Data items
-- START --

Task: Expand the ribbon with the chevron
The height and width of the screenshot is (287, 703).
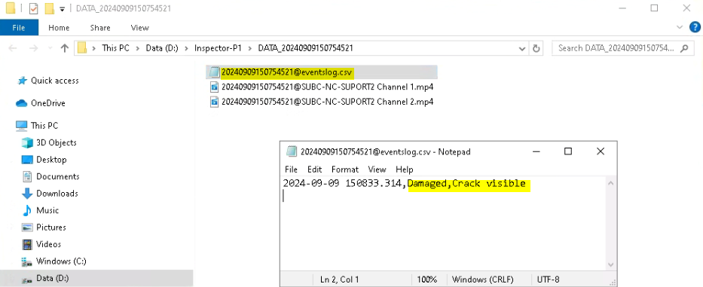Action: coord(679,27)
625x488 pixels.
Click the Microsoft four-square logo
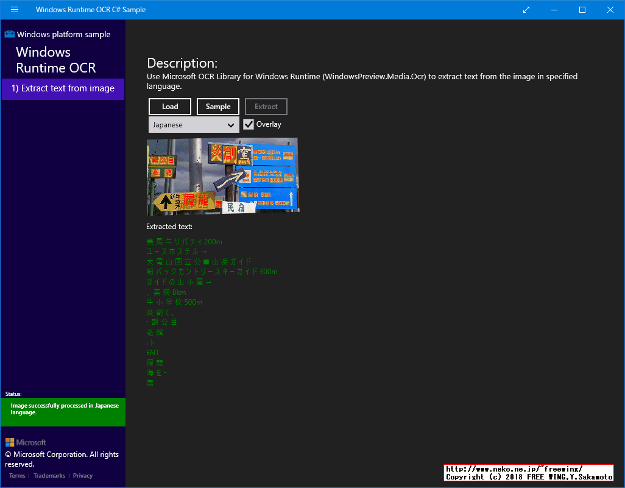coord(10,442)
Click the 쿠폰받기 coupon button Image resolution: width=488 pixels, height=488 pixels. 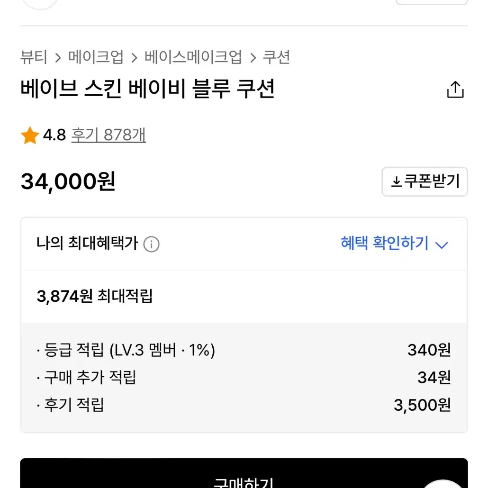point(425,182)
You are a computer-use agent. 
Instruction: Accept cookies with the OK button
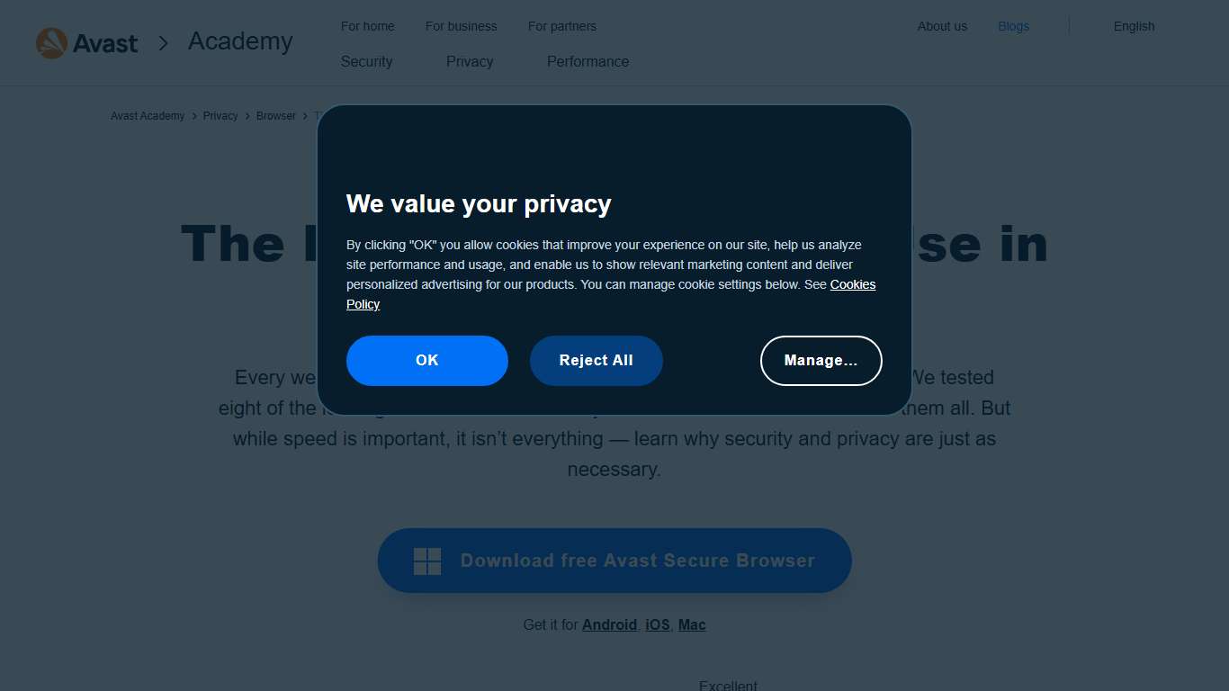point(427,361)
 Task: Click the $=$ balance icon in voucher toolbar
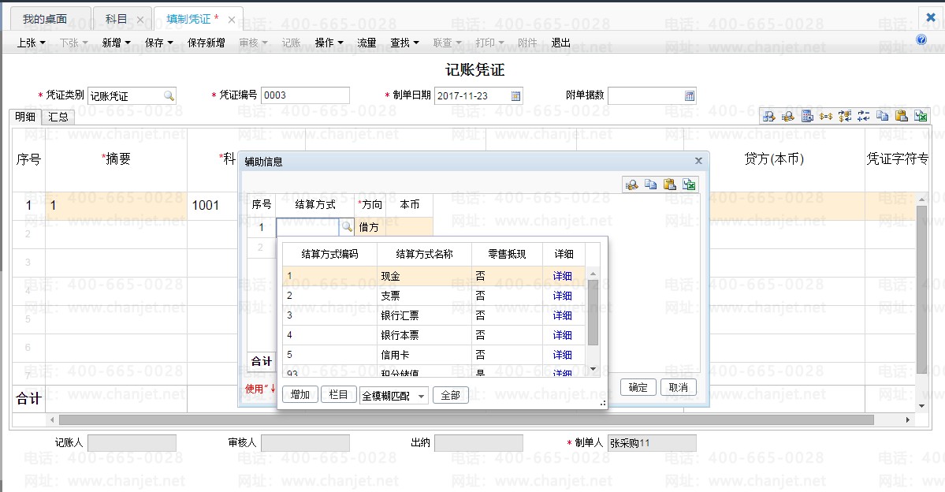point(826,117)

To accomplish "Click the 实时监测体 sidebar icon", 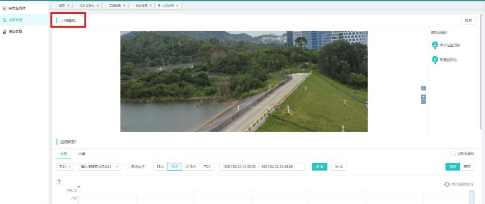I will click(4, 8).
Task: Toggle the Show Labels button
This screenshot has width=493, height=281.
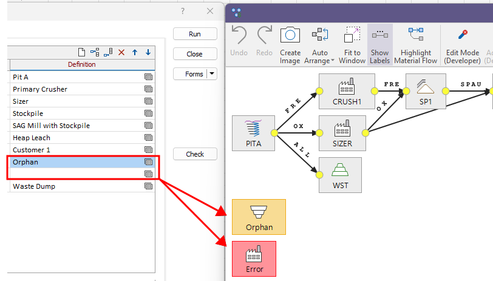Action: (379, 44)
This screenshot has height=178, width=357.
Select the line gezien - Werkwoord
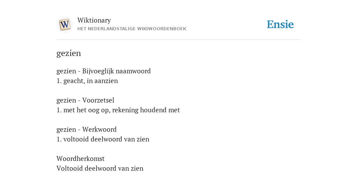[86, 129]
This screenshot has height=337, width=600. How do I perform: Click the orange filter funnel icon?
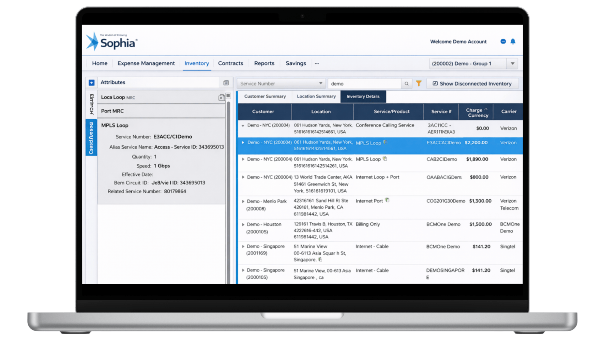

-- END --

**WHAT YOU WILL DO**
Report how many of the lines above contain the string "screenshot", matching case exactly. Give only the number.

**EXERCISE SOLUTION**
4